Rather than anything more sinister, the trigger for the cyber failure has been blamed on the most prosaic of reasons: a flawed software update. This came from the cyber security specialists CrowdStrike, causing so-called Blue Screens of Death initially to appear on computers in Australia running Microsoft’s Windows operating system. The digital paralysis rapidly spread around the world causing massive disruption at banks, airports, hospitals, television stations and many other organisations. Groups as varied as South Korean gamers, US airline operators, British doctors and French Olympic Games organisers were among those affected.

CrowdStrike, which has 29,000 global customers, said it was actively working to solve the problem. But it ruled out any malicious intent from any outside party, which some affected customers had initially feared. “This is not a security incident or cyber attack. The issue has been identified, isolated and a fix has been deployed,” George Kurtz, CrowdStrike’s chief executive, posted on X, without a hint of contrition for the chaos caused.

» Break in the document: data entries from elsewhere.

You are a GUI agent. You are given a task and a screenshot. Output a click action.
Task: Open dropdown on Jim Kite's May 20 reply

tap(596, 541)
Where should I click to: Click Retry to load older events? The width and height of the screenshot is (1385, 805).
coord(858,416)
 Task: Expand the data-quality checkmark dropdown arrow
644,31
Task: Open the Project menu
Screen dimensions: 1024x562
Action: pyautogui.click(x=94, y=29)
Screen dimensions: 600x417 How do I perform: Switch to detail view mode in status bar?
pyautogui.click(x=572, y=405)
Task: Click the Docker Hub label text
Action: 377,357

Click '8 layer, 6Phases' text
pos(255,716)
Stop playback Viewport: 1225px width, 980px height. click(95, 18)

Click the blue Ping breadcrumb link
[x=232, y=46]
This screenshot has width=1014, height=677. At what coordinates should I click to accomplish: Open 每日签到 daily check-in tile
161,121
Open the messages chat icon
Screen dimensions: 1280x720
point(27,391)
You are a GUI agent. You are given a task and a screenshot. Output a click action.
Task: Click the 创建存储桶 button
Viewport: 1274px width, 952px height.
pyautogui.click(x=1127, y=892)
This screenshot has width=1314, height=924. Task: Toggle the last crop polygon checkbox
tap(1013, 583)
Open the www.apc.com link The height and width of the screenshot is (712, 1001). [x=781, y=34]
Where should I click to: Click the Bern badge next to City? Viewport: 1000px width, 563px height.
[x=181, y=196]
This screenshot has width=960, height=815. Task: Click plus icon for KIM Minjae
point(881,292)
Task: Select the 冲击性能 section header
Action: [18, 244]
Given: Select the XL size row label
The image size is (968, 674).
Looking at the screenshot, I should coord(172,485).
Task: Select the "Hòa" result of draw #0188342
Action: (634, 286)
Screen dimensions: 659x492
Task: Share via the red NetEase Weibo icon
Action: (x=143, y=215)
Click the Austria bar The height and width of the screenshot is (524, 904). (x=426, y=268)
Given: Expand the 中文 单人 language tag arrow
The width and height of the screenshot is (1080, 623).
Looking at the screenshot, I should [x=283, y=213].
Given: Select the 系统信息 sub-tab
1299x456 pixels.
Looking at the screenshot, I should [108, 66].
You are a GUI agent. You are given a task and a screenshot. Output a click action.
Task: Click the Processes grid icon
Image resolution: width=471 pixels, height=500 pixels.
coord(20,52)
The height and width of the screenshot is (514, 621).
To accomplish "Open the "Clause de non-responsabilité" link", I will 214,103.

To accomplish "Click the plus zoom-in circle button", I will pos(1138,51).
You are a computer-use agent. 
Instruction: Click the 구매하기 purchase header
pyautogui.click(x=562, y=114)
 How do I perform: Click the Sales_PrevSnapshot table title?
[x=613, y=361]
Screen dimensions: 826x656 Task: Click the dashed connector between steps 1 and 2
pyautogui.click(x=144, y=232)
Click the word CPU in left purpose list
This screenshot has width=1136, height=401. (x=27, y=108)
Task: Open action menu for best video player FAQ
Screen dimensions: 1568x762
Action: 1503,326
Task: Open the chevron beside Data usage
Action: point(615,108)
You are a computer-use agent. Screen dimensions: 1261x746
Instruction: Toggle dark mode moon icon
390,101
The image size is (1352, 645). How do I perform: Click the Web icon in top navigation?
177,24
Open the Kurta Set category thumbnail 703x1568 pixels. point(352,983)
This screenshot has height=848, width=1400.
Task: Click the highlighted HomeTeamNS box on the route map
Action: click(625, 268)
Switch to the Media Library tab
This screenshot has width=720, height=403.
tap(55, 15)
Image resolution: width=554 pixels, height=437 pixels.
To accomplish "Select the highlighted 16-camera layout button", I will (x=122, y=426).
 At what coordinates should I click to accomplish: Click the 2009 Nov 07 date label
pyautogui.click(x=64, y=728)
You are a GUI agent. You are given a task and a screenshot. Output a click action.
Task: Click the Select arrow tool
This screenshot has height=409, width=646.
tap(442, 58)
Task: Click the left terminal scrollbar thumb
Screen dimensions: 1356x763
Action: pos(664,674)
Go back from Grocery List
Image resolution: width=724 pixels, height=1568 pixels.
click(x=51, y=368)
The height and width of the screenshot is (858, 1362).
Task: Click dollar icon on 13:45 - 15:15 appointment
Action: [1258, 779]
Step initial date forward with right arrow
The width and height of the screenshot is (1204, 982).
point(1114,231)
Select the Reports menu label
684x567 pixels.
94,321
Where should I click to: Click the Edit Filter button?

Opportunistic, rival cyber security companies were quick to declare that disrupted parties would need to spend even more on their services to prevent such incidents from reoccurring. But given that it was one of their highest-profile, industry-leading peers that caused the problem, customers might be rightly suspicious of their blandishments. Companies that have seen their metaphorical warehouses burn down rarely want to re-employ the arsonist. 

The more practical response should be to ensure companies build redundancy and resilience into their own internal processes and systems. Every company needs to revisit their own disaster recovery plans and ensure they can return to business as usual as quickly as possible by whatever means. That often means depending on dedicated and creative staff, who can hand write airline boarding passes or rapidly switch to unaffected network services, for example.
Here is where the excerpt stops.